Pour le moment, Johnson et son parti sont en mode électoral - ce qui signifie que leur machine à mensonge a été redémarrée et fonctionne maintenant à fond.
Donc, nous entendons Javid, l'homme de main de Johnson, qualifier le parti conservateur de "parti ouvrier"? Quelle blague! En fait, lorsqu'il a été élu maire de Londres en 2008, Johnson s'est plaint que son salaire de 140 000 £ / an était «trop petit» pour son style de vie. Il a donc conservé son travail de 250 000 £ / an avec le Daily Telegraph - qu’il a qualifié de "nourriture pour poulet" à l’époque!
Cela devrait atténuer quelque peu la promesse faite par Javid d'augmenter le salaire minimum vital national à 10,50 £ / h (ou 66% du salaire médian). Quoi qu'il en soit, cela ne serait pas avant 2024! En fait, Hammond avait déjà annoncé qu'il augmenterait la NLW à 10 £ / heure (ou 60% du salaire médian) d'ici 2020, 4 ans plus tôt! Un autre tour de passe-passe électoral de Johnson! En ce qui concerne l'engagement de Javid d'étendre la NLW aux 21-24 ans, peut-être. Mais combien de cacahuètes vaudra-t-il 10 £ / h après 5 ans d’inflation post-Brexit?
En ce qui concerne la promesse tant annoncée de Johnson d’utiliser 13 milliards de livres sterling pour la construction de 40 nouveaux hôpitaux, il s’avère que cela ne nécessitera que 2,7 milliards de livres sterling pour aider à la reconstruction de six hôpitaux en ruine.

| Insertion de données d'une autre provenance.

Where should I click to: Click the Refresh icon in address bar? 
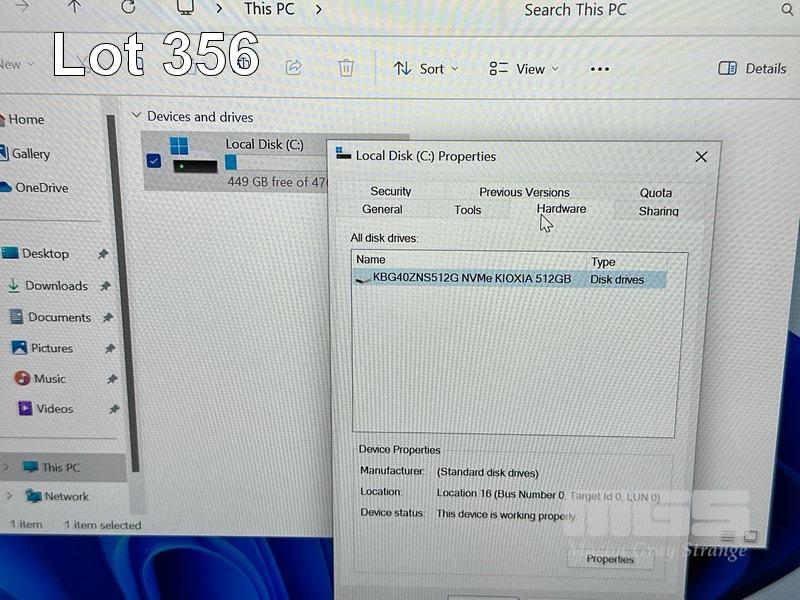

Le reste est constitué de fumée et de miroirs qui pourraient (ou ne pourraient pas) se concrétiser à la fin des années 2030 !!!
Voilà pour Johnson qui veut "faire en sorte que le Brexit soit terminé" afin de régler les "vrais problèmes"! Mais il va certainement régler des problèmes: des réductions d'impôt de 8 milliards de £, il prévoit d'accorder les contribuables les plus riches en même temps qu'une autre réduction de l'impôt sur les sociétés, qui n'a toujours pas été dévoilée.

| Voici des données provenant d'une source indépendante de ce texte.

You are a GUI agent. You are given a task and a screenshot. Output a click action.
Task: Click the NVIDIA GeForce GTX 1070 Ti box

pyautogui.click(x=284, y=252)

En ce qui concerne les véritables problèmes auxquels la classe ouvrière est confrontée - de la crise du logement aux bas salaires en passant par les emplois occasionnels - nous devrons les traiter en tant que classe: en mobilisant notre force collective, en contestant le monopole de l’économie des patrons et en commencer à exercer notre propre contrôle sur la société - à tous les niveaux.
L’intérêt ne pense pas, il calcule. Les motifs sont ses chiffres. K. Marx, « Débats sur la loi relative au vol de bois » 1842.